What to do: In the listing below, locate the lines bearing the word "Uncheck". Copy every one of them.

Source data:
****************************************
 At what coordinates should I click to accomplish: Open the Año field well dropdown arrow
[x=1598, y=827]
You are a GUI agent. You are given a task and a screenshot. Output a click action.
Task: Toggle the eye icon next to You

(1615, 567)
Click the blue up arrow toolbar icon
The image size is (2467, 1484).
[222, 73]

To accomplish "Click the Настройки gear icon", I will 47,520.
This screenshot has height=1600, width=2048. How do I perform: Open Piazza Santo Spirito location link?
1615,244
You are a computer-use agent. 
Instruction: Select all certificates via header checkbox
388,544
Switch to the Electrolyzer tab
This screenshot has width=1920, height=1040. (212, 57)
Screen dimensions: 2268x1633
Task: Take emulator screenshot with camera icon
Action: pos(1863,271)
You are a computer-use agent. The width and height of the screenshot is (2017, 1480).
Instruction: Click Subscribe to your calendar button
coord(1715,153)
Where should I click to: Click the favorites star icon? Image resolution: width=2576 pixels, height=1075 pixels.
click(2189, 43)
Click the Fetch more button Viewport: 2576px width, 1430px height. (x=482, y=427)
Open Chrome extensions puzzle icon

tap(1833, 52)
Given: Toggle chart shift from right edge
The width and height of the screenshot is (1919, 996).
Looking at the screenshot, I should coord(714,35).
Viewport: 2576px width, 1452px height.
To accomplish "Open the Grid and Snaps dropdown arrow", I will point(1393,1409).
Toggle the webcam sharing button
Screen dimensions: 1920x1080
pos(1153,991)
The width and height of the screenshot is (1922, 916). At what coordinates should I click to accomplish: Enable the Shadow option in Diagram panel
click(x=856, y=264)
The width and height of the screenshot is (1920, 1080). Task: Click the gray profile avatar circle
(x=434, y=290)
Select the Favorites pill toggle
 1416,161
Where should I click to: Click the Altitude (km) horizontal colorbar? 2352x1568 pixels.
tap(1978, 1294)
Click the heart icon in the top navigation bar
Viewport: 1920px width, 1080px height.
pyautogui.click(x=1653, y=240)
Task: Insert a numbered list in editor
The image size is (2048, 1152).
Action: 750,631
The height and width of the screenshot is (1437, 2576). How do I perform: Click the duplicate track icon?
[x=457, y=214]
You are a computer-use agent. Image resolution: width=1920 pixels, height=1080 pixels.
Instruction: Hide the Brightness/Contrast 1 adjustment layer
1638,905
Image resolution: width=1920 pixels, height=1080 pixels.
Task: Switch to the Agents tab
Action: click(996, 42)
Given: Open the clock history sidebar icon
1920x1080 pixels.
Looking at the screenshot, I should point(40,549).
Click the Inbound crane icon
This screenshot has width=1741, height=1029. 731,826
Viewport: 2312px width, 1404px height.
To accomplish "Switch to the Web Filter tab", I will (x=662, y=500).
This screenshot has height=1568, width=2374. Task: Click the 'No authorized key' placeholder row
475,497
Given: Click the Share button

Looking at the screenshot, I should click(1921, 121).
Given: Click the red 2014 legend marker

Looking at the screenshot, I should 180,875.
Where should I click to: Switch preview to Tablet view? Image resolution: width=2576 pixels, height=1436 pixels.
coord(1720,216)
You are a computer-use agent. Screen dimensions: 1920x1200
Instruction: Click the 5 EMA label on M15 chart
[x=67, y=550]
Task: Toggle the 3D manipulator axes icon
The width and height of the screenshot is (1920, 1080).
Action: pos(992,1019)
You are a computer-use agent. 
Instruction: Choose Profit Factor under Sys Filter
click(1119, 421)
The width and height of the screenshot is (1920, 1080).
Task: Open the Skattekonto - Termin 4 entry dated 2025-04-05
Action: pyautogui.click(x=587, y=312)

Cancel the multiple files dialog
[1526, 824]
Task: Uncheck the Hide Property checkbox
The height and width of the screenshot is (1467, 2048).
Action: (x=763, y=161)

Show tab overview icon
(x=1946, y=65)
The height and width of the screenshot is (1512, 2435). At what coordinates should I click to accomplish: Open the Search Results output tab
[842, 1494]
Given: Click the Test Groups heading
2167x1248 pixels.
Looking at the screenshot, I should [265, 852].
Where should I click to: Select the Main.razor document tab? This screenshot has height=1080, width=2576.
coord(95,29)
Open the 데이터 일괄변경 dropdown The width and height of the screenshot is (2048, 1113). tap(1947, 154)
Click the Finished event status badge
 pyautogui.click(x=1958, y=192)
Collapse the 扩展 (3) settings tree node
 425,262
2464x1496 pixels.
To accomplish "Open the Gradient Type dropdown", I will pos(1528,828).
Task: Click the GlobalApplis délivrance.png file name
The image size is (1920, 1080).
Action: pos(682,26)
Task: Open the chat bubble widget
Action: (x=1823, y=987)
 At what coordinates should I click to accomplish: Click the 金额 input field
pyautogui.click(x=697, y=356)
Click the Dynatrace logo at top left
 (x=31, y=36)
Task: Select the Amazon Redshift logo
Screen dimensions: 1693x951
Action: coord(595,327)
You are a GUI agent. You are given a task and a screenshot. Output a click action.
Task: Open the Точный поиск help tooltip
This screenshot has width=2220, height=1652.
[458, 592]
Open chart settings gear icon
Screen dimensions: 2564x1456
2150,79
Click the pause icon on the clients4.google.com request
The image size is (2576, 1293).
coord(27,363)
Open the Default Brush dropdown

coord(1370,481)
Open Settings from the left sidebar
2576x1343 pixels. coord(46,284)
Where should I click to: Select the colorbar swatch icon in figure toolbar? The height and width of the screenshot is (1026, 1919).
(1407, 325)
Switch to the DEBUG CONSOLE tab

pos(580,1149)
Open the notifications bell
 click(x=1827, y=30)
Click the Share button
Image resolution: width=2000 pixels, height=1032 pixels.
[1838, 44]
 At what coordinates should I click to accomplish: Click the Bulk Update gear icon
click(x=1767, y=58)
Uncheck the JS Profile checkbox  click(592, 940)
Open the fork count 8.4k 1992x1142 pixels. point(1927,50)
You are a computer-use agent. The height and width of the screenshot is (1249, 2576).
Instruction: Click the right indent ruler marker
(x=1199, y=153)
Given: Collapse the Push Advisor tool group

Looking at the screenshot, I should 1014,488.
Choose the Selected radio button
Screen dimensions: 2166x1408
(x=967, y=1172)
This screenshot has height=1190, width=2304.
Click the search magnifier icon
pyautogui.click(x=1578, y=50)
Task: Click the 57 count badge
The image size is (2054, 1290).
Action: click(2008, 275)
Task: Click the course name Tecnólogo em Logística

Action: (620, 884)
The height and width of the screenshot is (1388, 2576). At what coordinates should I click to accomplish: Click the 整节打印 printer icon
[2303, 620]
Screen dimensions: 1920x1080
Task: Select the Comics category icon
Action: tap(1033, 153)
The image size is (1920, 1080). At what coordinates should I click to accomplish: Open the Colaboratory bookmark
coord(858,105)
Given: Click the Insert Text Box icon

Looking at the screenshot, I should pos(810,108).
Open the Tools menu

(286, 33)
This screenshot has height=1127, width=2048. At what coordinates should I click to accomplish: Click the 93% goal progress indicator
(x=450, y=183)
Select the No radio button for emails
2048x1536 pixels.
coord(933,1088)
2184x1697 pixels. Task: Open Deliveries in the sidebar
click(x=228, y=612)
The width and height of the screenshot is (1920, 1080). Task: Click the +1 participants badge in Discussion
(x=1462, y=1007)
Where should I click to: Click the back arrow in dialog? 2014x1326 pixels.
****************************************
Written answer:
Task: Uncheck the Hide Property checkbox
Uncheck the JS Profile checkbox  click(592, 940)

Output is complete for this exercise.